Extract:

⟨

15During cross-examination, MPAC admitted that its comparable property Sale 2 was renovated and the Subject Property is unrenovated. MPAC further admitted that it arbitrary applied a renovation code “B” to the Subject Property due to its age although MPAC does not have any record of any renovation carried out on the Subject Property. Furthermore, MPAC testified that the renovation code “B” was applied to the Subject Property to account for maintenance of the Subject Property. The Board finds that maintenance of the Subject Property is not equivalent to a renovation, as MPAC testified that a renovation code “B” indicates that some degree of renovation occurred on the Subject Property. Therefore, comparable property Sale 2 with a finished basement is 72 years newer than the Subject Property. The Board finds that this makes property Sale 2 superior to the Subject Property.
16Comparable property Sale 3 is 12 years newer than the Subject Property, using its original year built of 1935. The building is slightly bigger than the Subject Property, but it has an identical site area of 0.17 acres with the Subject Property. This makes it slightly superior to the Subject Property, due to its age.
17Comparable property Sale 4 has a larger effective site area of 0.19 acres and a larger building area of 2,049 sq. ft. These features make it superior to the Subject Property, even though it is 2 years older than the Subject Property.
18Comparable property Sales 5 and 6 are both 22 and 14 years newer than the Subject Property. The buildings are larger than the Subject property with finished basements, making both properties superior to the Subject Property.

⟩

Requests:
a) Quote everything in the comparable sales passage from "17Comparable property Sale" down to "older than the Subject Property.".
b) According to the comparable sales passage, what site area do comparable property Sale 3 and the Subject Property share?

[Records from a collection]
⟨

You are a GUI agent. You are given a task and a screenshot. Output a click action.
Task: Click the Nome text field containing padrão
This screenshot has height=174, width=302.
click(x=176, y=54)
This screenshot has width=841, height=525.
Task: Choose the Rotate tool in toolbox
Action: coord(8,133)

⟩

Exercise answers:
a)
17Comparable property Sale 4 has a larger effective site area of 0.19 acres and a larger building area of 2,049 sq. ft. These features make it superior to the Subject Property, even though it is 2 years older than the Subject Property.

b) 0.17 acres